In his important new book A New Heaven and A New Earth; Reclaiming Biblical Eschatology, Richard Middleton tells us:
Judgement for the sake of redemption is the consistent pattern of Scripture. Thus the scattering of Babel and confusion of languages allowed a fresh beginning for humanity, without imperial oppression. At the flood, the violence of the world was subjected to radical cleansing so that Noah and his family could start over. The Babylonian exile, likewise, served to dismantle Israel’s idolatry and injustice in order to permit a new beginning for God’s people, on different footing. The biblical patter is that God smites and heals. (125)
He goes on to say:
God’s ultimate purpose is to accomplish his original intent for the flourishing of humanity (Israel and the nations) and the nonhuman world. (126)
In the life, death and resurrection of Christ, this ultimate purpose of God, the flourishing of God’s creation is accomplished
Originally Advent did not celebrate the birth of Christ but rather the birth of God’s new world in which death and sin are no more. The entire creation rejoices because through God’s judgement, it is liberated from the burden of human sin and evil. Listen to how the psalmist expresses this in Psalm 96:11-13 NLT
Let the heavens be glad, and the earth rejoice!

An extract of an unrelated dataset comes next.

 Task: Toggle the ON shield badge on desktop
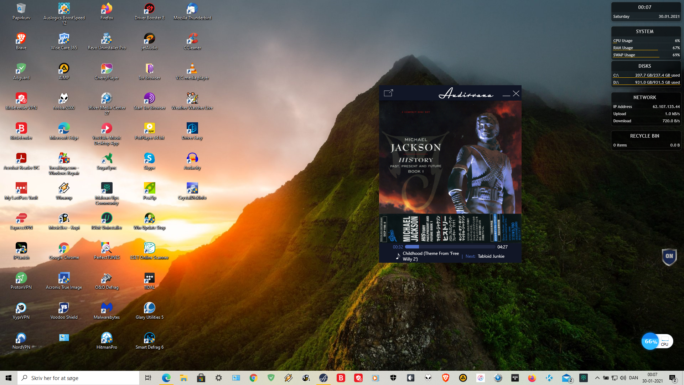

Let the sea and everything in it shout his praise!
12 Let the fields and their crops burst out with joy!
Let the trees of the forest sing for joy
13 before the Lord, for he is coming!
He is coming to judge the earth.
He will judge the world with justice,
and the nations with his truth.
All humanity are invited to rejoice with creation as we participate in this transformation. As we stand around the manger together we are invited to break down barriers that oppress and imprison. We are invited to give our lives to heal those who suffer, to feed those who hunger and to share with those who lack provision.
That is indeed cause for joy and rejoicing.
So as you walk through this third week of Advent what will you do that will bring rejoicing and flourishing to God’s world?